Get to Bed! Round 2

 Get to Bed! Round 2 

 Rest is mega important if you want to thrive in midlife 

Chronic poor sleep is rife when you hit the peri and post menopause years. Oestrogen is linked with helping sleep and progesterone is relaxing. Missing both of those and it's a recipe for frazzle on toast. 

It can be tempting to delay going to bed because you're scared of how crap a night's sleep you might get. However, ignore your circadian clock at your peril!

Professor Russell Foster is a scientist at Oxford University and has dedicated his life to studying circadian rhythms and has a book out, "
Lifetime: The New Science of the Body Clock".

The latest findings show the body's internal ticking clock has a dramatic impact on our health, weight and mental wellbeing. Even our immune system has a strong 24-hour cycle. Simple steps in understanding and working with your body clock can help you be more alert, sleep better, manage your weight and lower your risk of disease.
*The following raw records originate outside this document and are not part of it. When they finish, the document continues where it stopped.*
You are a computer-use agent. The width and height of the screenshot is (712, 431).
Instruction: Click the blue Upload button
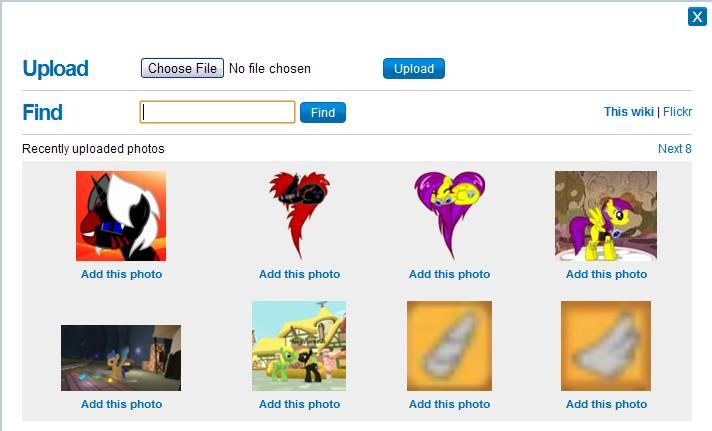click(x=414, y=69)
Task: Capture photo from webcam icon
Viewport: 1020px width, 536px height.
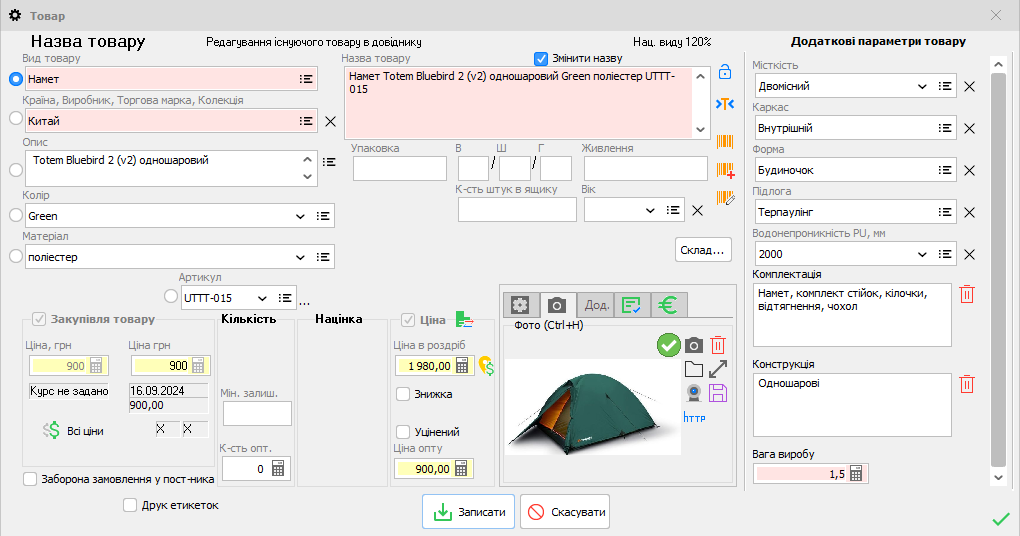Action: coord(693,392)
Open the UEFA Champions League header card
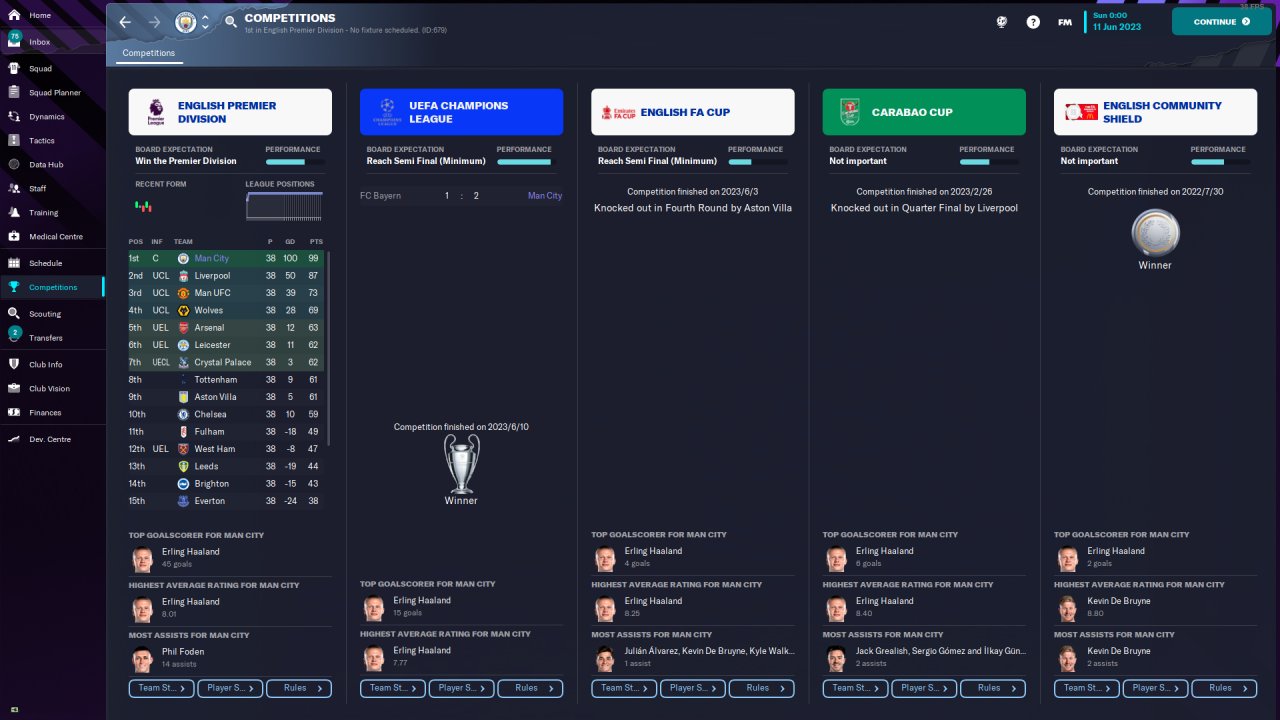The width and height of the screenshot is (1280, 720). [461, 112]
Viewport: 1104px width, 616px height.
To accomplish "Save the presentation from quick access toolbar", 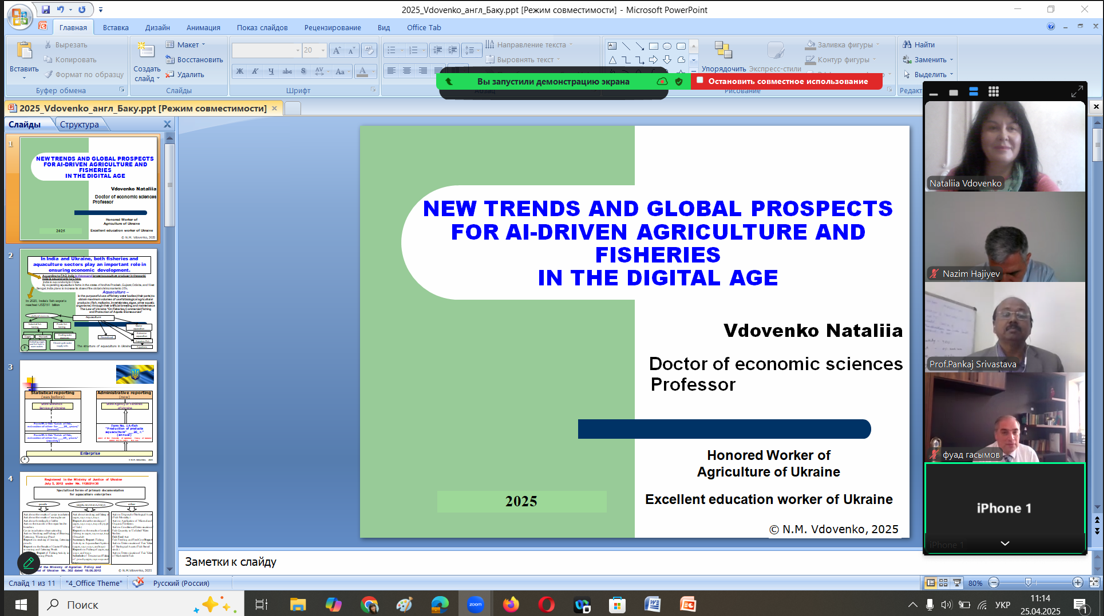I will pos(45,10).
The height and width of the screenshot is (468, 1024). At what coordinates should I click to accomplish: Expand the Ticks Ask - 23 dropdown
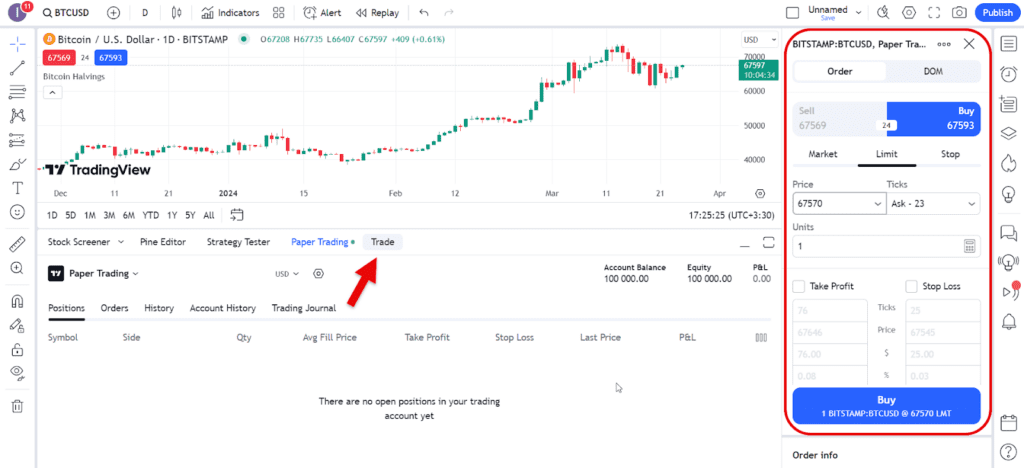pyautogui.click(x=932, y=204)
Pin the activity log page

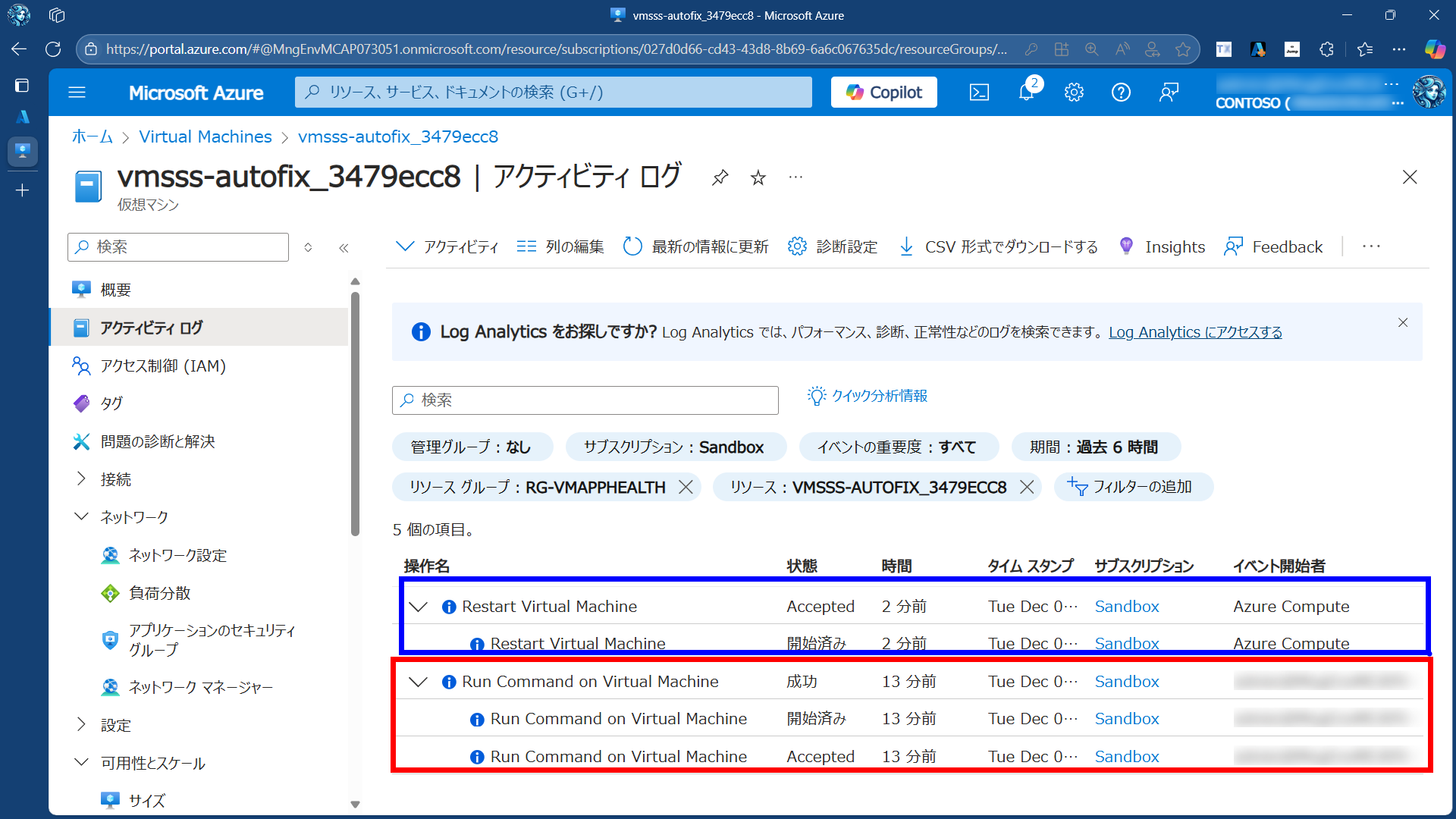pyautogui.click(x=720, y=177)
Not everyone is exactly the same, you might be a morning person and your husband a night owl. Differences do exist. But, if you're waking up feeling like you've never been to sleep then you ought to do something about it.


It takes time to get going or slow down - you're not a computer with an on/off switch

Thank about the processes the body has to achieve - it needs to get the right substances to the right tissues and organs at the right time of day. That timing structure is delivered by our circadian system - it optimises your biology.

The master clock sits deep within the brain and is like a conductor of an orchestra. The conductor cells produce a rhythm and the rest of the body takes its reference from that. Profound changes from night to day are replicated in all living beings (including plants). The body is simply anticipating these changes and gears up the body to make the most of the differences. For example, before you wake up your glucose metabolism starts to increase. Stress hormones start to rise. Blood pressure starts to rise. All these processes are gearing up in anticipation of increased activity when we actually wake up.


If you ignore your body clock and go to bed late, what happens?

You start failing to notice social cues, lose empathy, risk-taking and impulsivity start to take over. The brain also forgets positive experiences and dwells on the negative. So then your daytime decision-making is based on the negative rather than the positive. 

Reliance on caffeine to stay awake then booze to get you to sleep can become a habit, multi-tasking goes out of the window, concentration drops, communication and decision-making skills fall apart and you lose social connectivity.

Severe sleep disruption can lead to cardiovascular problems, heart disease and lower immunity. You're less able to fight off bacterial infection and depression is made much wore by sleep disruption. 

So terrible sleep is much worse for you than just feeling tired. 

Nutrition influences

Evidence shows if you have a constant infusion of glucose through the day, the body is much more efficient at clearing that glucose in the first half of the day. It tails off towards the end of the day and becomes inefficient. If you end the day with high levels of glucose then you're in the danger zone of becoming more glucose intolerant and it can lead to type 2 diabetes. 

Load your calories up front - breakfast and lunch. Proportionately less in the evening. 

Are you skipping breakfast? Fasting? Hmm... you know I'm not a fan of that, especially if you're active.

Notes taken from the Zoe Science & Nutrition
Podcast which has more detailed chat about shift workers.